### Text provided
______

Three Points (Two Opposing) Define an Ellipse

Update on 2021-06-21: three (or even four) points in general do not define an ellipse. But the additional information that the first and last of the three points are at opposite ends do define an ellipse. Equivalently, two on-curve points and the center point define an ellipse.

This blog post also primarily discusses a 4-piece cubic Bézier approximation to that ellipse. That ellipse (not just its approximation) is still well-defined, but this blog post does not derive a closed form for it. For vector graphic rasterization, the Bézier approximation is good enough.

In 2-Dimensional geometry, a sequence of three points A, B and C define a fourth point D = A - B + C of a parallelogram.

It also defines a center point X = (A + C) / 2, equivalent to X = (B + D) / 2. X is the center of an ellipse that passes through all of A, B, C and D. Define two axis vectors r = B - X and s = C - X. These aren’t necessarily the major (longest) and minor (shortest) axes of the ellipse. They’re just two axes, derived only from A, B and C.

______

### Work to complete
1. In the text on three points defining an ellipse, what formula gives the fourth point D of the parallelogram?
2. Write the next part of the text on three points defining an ellipse, starting right after its last sentence.

### Record excerpts
______

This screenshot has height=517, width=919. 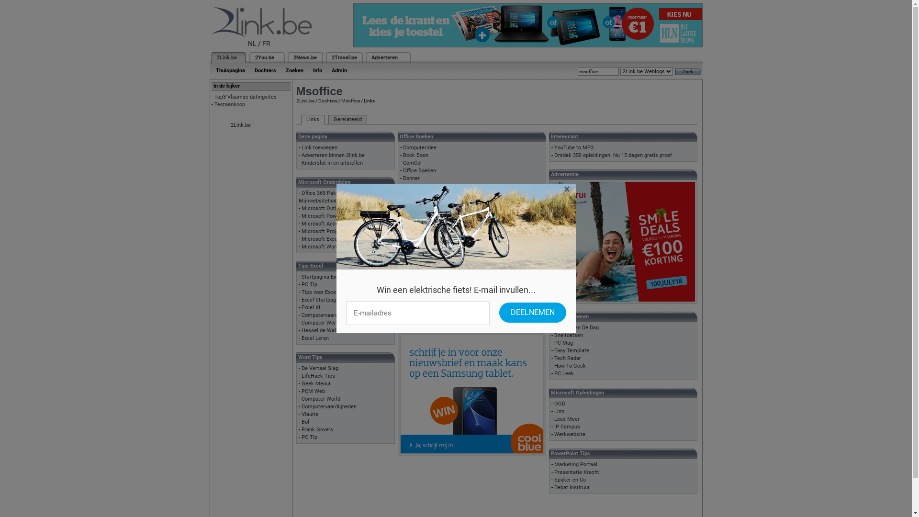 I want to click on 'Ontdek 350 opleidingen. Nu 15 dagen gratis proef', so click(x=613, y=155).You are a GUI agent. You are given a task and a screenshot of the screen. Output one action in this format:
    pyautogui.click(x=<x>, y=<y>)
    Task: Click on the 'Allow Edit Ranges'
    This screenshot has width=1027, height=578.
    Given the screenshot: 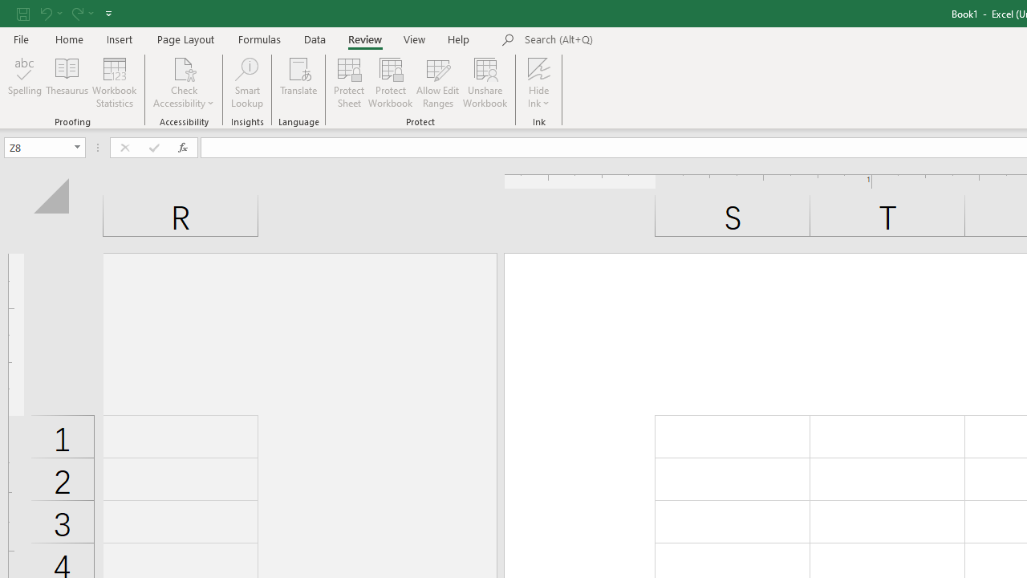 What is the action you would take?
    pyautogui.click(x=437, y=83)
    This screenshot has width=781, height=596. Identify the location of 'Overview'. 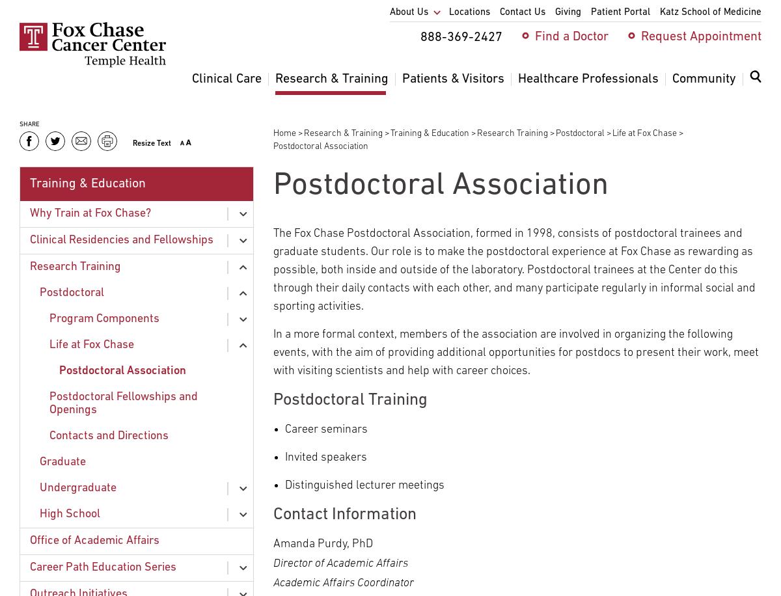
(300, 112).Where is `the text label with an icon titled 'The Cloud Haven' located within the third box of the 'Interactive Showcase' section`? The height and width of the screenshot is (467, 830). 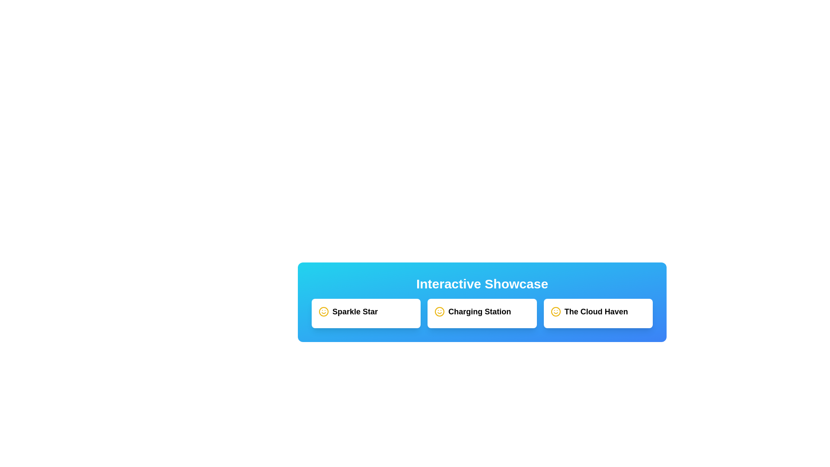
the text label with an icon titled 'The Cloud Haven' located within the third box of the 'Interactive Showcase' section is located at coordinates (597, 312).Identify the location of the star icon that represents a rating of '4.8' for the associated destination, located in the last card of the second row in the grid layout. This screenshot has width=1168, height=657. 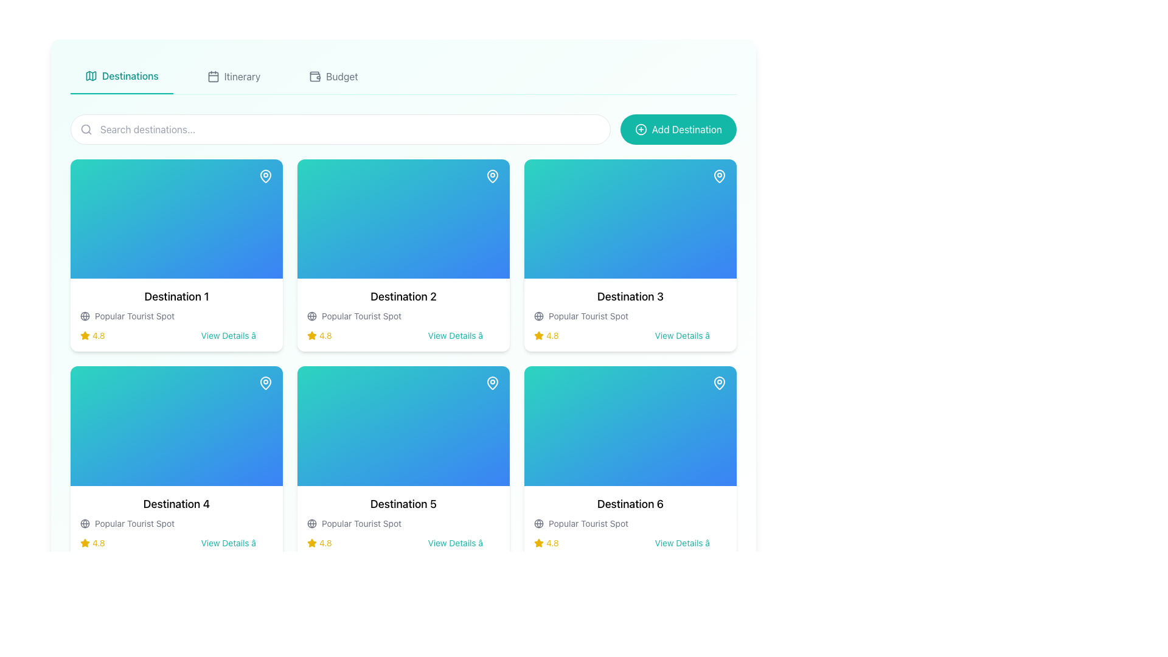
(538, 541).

______

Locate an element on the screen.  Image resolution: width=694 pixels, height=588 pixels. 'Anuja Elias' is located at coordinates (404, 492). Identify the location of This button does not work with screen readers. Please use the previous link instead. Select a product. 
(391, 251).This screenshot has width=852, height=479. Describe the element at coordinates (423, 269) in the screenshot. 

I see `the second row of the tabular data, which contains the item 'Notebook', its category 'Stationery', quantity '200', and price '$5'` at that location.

______

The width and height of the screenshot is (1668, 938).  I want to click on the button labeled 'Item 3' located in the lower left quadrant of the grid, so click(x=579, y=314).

______

### Results for the exercise
1. D = A - B + C

2.
For 2-D graphics libraries based on Bézier curves, we can approximate this ellipse by four cubic Bézier curves:

The 8 off-curve control points are defined by a scalar number k ≈ 0.552:

Many expositions of “the cubic Bézier approximation to the quarter circle” use k = (((√2 - 1) * 4) / 3) ≈ 0.552284749830793, and an ellipse is an affine transformed circle the same way that a parallelogram is an affine transformed square. “A Primer on Bézier Curves”, and specifically its “TL;DR: just tell me which value I should be using [for quarter circles]” section, argues that the slightly smaller 0.551784777779014 minimizes the average error term. The trade-off, compared to (((√2 - 1) * 4) / 3), being that the midpoint of the cubic Bézier curve is no longer on the circle (or ellipse).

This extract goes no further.